With the scheduled closing deadline for the home buyer tax credits, existing-home sales slowed in June but remained at relatively elevated levels, according to the National Association of Realtors®.
Nationally, existing-home sales, which are completed transactions that include single-family, townhomes, condominiums and co-ops, fell 5.1 percent to a seasonally adjusted annual rate of 5.37 million units in June from 5.66 million in May, but are 9.8 percent higher than the 4.89 million-unit pace in June 2009.
Lawrence Yun, NAR chief economist, said the market shows uncharacteristic yet understandable swings as buyers responded to the tax credits. “June home sales still reflect a tax credit impact with some sales not closed due to delays, which will show up in the next two months,” he said.
“Broadly speaking, sales closed after the home buyer tax credit will be significantly lower compared to the credit-induced spring surge. Only when jobs are created at a sufficient pace will home sales return to sustainable healthy levels.”
Home sales in June improved from the same month in 2009 by more than 10 percent.
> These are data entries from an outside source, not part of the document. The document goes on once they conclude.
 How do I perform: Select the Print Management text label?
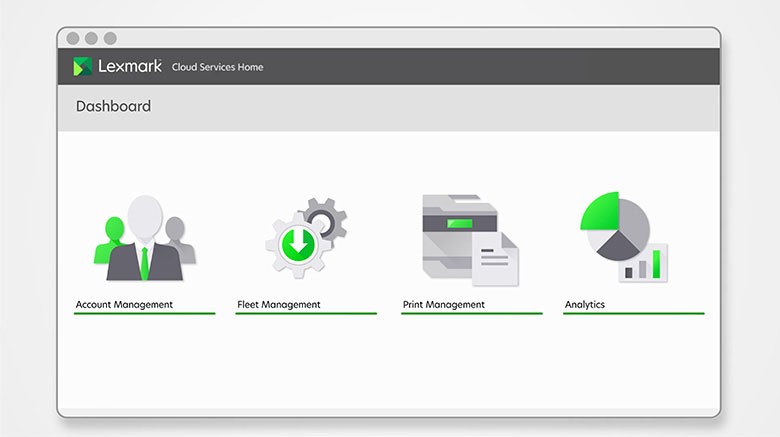[443, 304]
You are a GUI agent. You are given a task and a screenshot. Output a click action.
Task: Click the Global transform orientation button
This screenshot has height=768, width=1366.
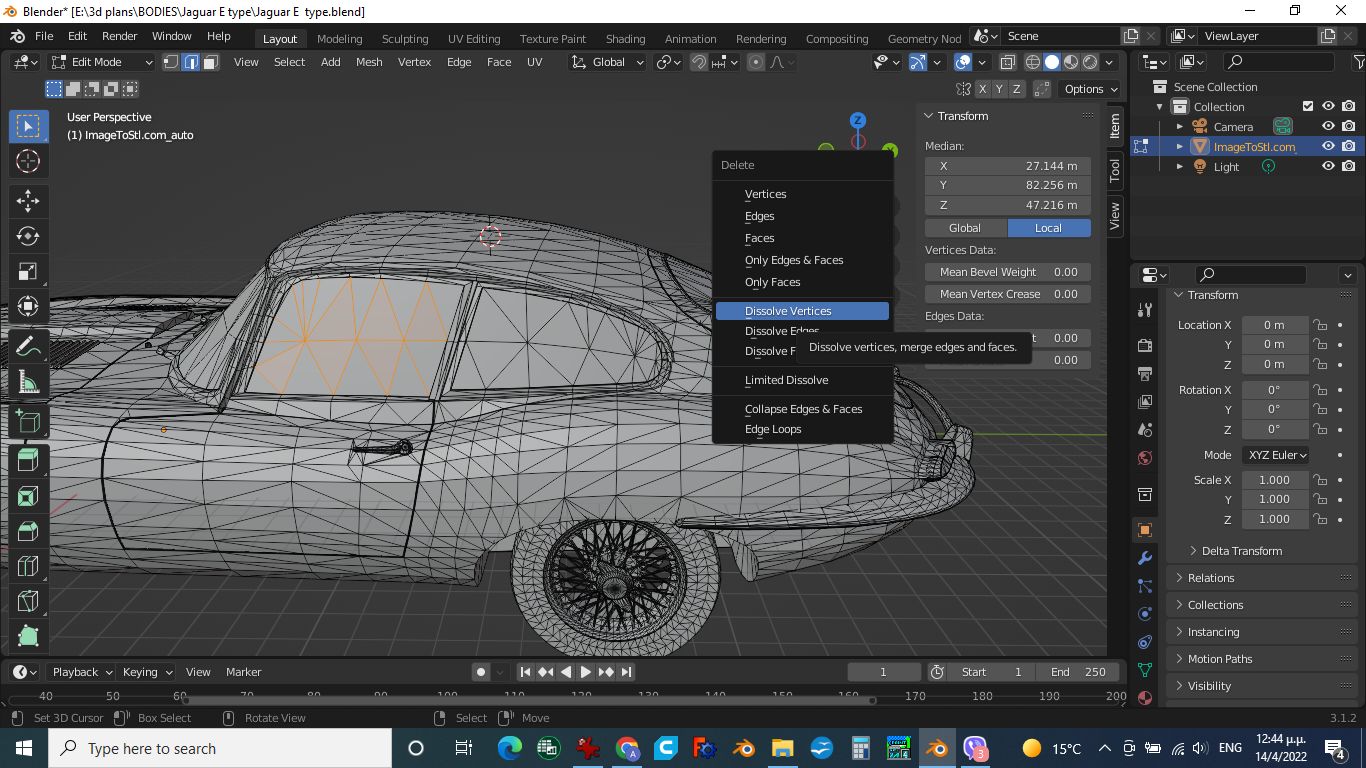point(608,62)
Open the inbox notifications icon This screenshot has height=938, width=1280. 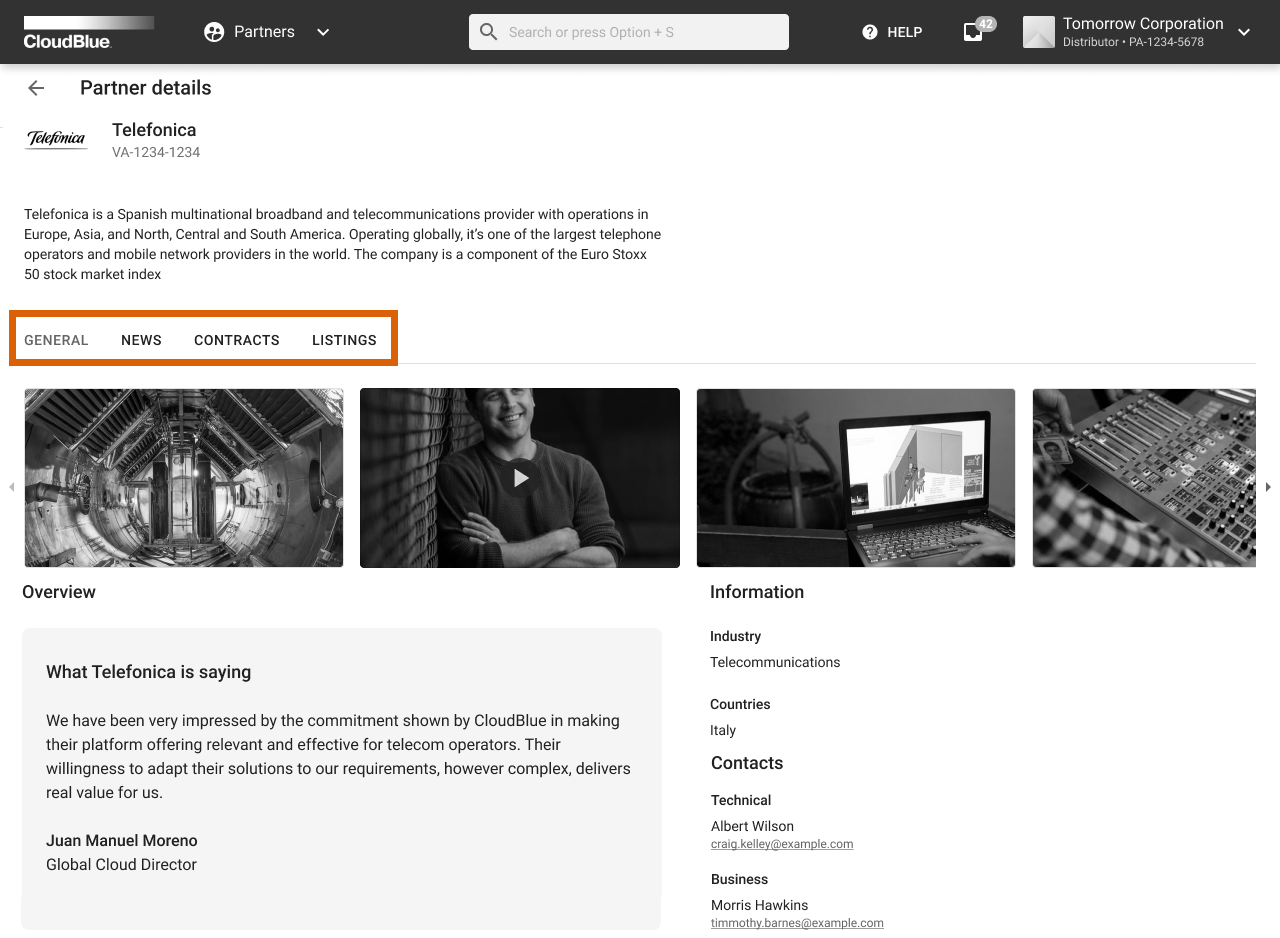(x=973, y=32)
During June, there was an increase in closed sale figures in six of the seven MLS areas in the greater Albuquerque metro.
“Pending sales were down from last year, but that was expected as potential home buyers who would have waited until the summer, instead took advantage tax credit which ended on April 30,” said Mark Pando, President of the Greater Albuquerque Association of REALTORS®.
There were 723 closed home sales in June, down one percent from May. “Those sales generated $158.9 million dollars in total sales volume,” Pando said. “We have seen the total sales volume improve each month of 2010.”